Berlín. La caída: 1945

Antony Beevor

17 octubre, 2002 02:00

Antony Beevor. Foto: Mercedes Rodríguez

Traducción de D. León. Crítica, 2002. 542 páginas, 27 euros

Aquellos que hayan conservado una satisfactoria impresión de la última obra de Antony Beevor, Stalingrado (Crítica, 2002), no verán defraudadas sus expectativas con este nuevo trabajo del historiador inglés.

Incluso para los que la historia militar, en particular las descripciones del curso de la guerra, carezca de aliciente, la sabia combinación de elementos políticos y estratégicos y la viveza de las descripciones despertarán su interés.
Efectivamente, quizá la acertada mezcla de componentes, para configurar ambientes y experiencias, obtenidos a partir de entrevistas a protagonistas y a la rica documentación consultada, sea el mayor logro de este libro. La estructura de cada capítulo entremezcla episodios muy diversos, como la terrible situación de los refugiados y el desarrollo de las evacuaciones, las largas esperas y los enfrentamientos bélicos, las penurias en la retaguardia y los miedos ante la llegada del enemigo, los saqueos y el desencadenamiento de la violencia contra las mujeres,... contribuyendo con todo ese despliegue narrativo a dar una idea vívida de la atmósfera caótica y azarosa en la que se desarrollaba la guerra.

Junto a ello, está el núcleo de la obra, la conquista de Berlín como objetivo estratégico y las decisiones de los distintos actores en pos de esa meta o en su defensa. En primer lugar, un Hitler decrépito, iracundo, fuera de la realidad, rodeado de una corte incompetente e irresponsable de cobardes que aspiraban a la sucesión con el telón de fondo del catastrófico derrumbamiento.
En segundo lugar, aparecen las ambiciones de la cúpula soviética. Una vez resuelto el tema de Polonia, Stalin se dispuso a hacerse con la gloria de la ocupación de Berlín. Había un interés obvio, la caída de la capital implicaba el control de Europa central. Otra causa vital, de carácter secreto, era apoderarse de los científicos, instrumentos y materiales, sobre todo uranio enriquecido, con los que se desarrollaba el programa de investigación nuclear del III Reich. Stalin estaba al corriente del proyecto Manhattan desde 1942 y quería terminar con el retraso soviético en la carrera.
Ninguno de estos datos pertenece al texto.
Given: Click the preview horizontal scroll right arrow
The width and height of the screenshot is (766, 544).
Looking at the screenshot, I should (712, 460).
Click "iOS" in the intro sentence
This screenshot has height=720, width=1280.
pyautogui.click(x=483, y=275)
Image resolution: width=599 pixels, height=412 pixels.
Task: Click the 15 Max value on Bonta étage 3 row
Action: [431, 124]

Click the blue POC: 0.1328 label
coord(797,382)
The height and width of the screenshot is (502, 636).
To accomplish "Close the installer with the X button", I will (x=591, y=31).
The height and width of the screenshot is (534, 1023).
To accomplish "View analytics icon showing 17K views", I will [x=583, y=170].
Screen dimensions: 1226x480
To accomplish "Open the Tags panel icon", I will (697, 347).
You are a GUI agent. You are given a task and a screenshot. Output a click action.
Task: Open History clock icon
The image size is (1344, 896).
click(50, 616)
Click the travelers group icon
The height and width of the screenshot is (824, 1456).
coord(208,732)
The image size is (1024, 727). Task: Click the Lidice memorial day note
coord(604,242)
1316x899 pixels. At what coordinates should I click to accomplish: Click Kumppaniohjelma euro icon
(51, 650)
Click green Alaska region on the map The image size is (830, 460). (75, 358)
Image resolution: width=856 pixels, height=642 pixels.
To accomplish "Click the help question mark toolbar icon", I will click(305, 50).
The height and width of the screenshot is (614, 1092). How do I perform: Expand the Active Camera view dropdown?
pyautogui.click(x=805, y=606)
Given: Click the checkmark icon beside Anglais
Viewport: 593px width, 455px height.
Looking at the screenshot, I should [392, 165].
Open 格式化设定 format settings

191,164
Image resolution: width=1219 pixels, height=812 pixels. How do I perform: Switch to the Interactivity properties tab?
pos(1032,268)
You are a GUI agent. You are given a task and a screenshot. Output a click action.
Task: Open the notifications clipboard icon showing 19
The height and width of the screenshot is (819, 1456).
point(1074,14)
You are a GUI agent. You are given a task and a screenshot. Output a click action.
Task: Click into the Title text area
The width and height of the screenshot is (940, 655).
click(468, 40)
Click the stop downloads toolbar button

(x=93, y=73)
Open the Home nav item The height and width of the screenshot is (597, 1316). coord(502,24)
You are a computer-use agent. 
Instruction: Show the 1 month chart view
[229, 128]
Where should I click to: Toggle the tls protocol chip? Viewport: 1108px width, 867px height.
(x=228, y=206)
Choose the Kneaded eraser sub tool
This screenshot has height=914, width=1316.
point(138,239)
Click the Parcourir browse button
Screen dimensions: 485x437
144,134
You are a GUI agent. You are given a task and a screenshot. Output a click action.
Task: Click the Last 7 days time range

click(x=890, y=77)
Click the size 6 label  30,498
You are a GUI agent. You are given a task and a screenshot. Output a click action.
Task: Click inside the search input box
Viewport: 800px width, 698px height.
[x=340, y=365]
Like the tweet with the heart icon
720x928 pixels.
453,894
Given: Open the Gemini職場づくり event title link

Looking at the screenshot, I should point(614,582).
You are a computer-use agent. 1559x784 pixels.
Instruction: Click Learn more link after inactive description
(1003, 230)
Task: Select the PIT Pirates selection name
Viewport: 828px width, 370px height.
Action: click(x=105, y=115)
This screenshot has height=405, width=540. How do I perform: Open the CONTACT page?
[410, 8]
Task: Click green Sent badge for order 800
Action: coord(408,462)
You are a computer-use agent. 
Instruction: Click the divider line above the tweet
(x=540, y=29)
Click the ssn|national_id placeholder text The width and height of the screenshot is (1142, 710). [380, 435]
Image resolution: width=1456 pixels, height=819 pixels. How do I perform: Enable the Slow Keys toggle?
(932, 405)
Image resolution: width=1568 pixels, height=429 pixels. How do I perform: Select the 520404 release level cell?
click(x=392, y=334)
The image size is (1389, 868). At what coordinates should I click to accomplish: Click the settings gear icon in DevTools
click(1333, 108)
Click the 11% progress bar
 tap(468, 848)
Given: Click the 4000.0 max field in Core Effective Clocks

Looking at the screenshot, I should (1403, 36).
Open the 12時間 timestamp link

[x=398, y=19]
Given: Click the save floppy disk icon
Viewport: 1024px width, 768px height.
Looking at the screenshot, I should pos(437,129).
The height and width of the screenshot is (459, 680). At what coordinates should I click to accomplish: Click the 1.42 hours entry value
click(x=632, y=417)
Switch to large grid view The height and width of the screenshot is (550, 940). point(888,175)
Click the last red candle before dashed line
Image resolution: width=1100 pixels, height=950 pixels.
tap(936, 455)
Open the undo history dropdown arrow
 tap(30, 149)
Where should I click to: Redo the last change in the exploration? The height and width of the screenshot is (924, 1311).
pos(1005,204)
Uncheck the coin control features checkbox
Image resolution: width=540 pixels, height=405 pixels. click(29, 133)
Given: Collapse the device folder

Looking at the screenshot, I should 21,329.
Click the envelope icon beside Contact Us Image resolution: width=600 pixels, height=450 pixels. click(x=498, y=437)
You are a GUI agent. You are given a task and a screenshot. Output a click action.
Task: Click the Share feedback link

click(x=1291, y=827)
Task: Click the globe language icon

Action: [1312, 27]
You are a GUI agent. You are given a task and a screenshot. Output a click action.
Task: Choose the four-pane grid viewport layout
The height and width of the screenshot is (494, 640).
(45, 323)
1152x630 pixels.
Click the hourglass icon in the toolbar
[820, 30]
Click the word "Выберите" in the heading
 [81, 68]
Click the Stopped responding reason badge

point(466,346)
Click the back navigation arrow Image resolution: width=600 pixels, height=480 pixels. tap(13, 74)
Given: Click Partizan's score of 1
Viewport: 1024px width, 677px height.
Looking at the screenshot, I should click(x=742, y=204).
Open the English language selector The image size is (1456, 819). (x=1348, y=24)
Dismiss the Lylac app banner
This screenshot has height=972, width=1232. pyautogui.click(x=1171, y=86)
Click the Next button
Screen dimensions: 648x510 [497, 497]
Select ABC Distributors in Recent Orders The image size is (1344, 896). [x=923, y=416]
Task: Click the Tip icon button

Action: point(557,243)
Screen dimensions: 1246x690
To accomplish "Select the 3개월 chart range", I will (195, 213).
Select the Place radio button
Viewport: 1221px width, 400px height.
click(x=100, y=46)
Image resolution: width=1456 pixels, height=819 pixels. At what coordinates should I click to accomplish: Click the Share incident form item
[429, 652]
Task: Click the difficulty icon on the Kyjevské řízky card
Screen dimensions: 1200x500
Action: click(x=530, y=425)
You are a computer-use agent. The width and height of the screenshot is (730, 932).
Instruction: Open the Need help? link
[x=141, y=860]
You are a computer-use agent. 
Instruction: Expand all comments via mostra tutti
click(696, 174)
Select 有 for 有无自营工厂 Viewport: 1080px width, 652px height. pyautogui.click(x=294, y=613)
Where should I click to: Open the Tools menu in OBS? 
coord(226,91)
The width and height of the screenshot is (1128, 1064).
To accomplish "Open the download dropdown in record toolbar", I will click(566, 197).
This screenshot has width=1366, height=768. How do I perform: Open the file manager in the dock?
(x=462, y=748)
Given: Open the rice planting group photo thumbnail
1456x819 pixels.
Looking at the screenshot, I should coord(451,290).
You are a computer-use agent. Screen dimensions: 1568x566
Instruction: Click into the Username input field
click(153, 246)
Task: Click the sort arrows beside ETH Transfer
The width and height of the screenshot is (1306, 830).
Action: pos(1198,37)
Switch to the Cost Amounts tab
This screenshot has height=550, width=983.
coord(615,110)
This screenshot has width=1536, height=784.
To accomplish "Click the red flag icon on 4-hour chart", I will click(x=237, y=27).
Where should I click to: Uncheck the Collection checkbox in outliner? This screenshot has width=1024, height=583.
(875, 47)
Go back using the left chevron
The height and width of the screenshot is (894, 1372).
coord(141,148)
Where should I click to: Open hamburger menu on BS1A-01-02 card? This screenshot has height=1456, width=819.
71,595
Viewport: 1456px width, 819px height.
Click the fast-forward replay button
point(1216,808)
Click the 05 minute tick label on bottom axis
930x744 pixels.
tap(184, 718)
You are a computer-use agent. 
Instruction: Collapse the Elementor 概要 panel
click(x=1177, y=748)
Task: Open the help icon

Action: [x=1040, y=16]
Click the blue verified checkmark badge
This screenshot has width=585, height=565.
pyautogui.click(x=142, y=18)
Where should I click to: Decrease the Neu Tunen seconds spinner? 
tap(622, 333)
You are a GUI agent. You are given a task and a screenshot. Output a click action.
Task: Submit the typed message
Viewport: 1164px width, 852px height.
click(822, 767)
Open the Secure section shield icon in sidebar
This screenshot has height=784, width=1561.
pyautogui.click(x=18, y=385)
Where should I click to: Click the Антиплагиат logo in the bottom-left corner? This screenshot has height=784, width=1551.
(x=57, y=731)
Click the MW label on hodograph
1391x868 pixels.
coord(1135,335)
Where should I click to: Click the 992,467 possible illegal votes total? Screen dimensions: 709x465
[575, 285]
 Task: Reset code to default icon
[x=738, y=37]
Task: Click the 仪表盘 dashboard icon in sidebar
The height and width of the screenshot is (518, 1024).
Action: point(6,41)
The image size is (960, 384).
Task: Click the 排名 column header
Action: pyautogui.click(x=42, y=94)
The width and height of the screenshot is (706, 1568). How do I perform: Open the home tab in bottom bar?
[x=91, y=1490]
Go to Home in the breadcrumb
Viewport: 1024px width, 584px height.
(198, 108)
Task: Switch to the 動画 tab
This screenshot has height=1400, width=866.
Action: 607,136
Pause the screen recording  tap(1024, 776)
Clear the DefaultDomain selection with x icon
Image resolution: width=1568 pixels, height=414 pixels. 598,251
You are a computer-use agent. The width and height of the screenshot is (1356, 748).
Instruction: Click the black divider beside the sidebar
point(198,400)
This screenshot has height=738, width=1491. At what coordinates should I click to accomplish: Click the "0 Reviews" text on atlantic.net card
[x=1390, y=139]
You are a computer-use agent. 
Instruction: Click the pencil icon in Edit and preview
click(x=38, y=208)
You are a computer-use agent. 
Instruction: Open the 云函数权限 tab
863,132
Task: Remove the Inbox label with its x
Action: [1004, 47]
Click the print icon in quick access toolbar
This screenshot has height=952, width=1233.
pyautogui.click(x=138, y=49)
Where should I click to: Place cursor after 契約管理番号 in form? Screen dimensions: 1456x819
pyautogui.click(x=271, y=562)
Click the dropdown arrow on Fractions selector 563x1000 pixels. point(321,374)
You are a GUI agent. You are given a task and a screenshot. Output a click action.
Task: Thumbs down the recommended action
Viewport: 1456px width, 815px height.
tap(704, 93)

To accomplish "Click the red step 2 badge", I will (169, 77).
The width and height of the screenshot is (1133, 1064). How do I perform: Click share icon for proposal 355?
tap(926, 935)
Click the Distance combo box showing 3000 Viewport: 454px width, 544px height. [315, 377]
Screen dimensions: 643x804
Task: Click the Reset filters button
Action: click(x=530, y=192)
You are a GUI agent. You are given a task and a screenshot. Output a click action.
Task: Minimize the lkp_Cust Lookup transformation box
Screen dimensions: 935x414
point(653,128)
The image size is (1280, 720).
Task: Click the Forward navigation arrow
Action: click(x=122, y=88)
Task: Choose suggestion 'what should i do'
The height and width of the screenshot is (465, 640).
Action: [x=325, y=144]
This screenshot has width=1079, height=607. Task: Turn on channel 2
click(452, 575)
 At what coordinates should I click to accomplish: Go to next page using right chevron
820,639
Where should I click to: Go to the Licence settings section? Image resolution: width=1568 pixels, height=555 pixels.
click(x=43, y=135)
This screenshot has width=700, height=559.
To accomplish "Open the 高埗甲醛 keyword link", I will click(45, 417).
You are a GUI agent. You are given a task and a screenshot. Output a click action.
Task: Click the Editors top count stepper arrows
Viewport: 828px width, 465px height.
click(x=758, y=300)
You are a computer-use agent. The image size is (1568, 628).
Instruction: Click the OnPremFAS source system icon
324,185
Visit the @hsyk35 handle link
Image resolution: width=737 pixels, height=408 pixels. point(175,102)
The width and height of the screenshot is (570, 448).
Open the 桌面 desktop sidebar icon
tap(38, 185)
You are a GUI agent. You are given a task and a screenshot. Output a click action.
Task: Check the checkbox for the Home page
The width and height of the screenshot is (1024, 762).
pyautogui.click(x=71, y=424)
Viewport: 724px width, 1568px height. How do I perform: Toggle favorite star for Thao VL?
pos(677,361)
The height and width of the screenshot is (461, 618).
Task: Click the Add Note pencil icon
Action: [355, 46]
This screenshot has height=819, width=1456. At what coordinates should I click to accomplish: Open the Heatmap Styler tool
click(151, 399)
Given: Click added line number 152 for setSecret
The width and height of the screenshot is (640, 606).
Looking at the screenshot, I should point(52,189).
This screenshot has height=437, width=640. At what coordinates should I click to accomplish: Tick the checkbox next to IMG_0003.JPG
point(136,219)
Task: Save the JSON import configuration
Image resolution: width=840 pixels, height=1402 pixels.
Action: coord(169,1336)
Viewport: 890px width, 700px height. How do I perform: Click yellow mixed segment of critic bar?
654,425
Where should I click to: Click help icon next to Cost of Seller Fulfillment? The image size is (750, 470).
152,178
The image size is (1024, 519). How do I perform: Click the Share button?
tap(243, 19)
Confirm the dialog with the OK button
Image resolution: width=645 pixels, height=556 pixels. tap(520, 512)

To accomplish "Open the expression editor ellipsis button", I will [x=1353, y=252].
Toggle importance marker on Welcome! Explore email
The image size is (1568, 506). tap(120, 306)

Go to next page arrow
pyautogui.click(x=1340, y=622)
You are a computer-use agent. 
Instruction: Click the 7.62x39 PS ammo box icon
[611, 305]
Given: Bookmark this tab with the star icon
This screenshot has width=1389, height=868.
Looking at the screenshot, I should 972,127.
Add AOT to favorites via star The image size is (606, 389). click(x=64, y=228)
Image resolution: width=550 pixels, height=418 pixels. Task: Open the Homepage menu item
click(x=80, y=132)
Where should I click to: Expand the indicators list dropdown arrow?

El que el plan se frustrase era el mayor temor de Stalin desde el cruce del Vístula en enero de 1945. Temía una paz aparte de los alemanes con los occidentales y también recelaba de las facilidades que la Werhmacht podía dar a los norteamericanos para acceder a Berlín. Pero esta desconfianza no tenía sentido en esos términos. Lo que sostenía la feroz resistencia alemana era la propaganda de ambos regímenes y sus acciones. Por un lado, pesaban las noticias sobre pillaje y violaaciones masivas perpetradas por los rusos en los territorios ocupados y por otro la insistencia del aparato de Goebbels en difundir la idea de que si vencían los rusos la nación alemana desaparecería y los ciudadanos sería esclavizados. Por parte rusa, la insistencia en una venganza proporcional a los desmanes causados por el Reich en la URSS, afianzaba el deseo de resistencia numantina.

En tercer lugar, se encontraba el mando americano, en el que una mezcla de miopía en lo referente al análisis de las intenciones de Stalin y el deseo de contar con su colaboración para acabar con Japón, le llevó a una dejación patente que facilitó los objetivos del zar comunista.

Lo más paradójico en toda esta oceánica historia de muerte y crueldad, es que los nazis consiguieron todo lo contrario de lo que se habían propuesto. El proyecto de eliminar el peligro bolchevique que se cernía sobre Europa, acabó con una porción relevante del continente ocupada por los soviéticos, con el prestigio añadido que daba ante el mundo el haber derrotado al régimen más asesino y siniestro de la historia.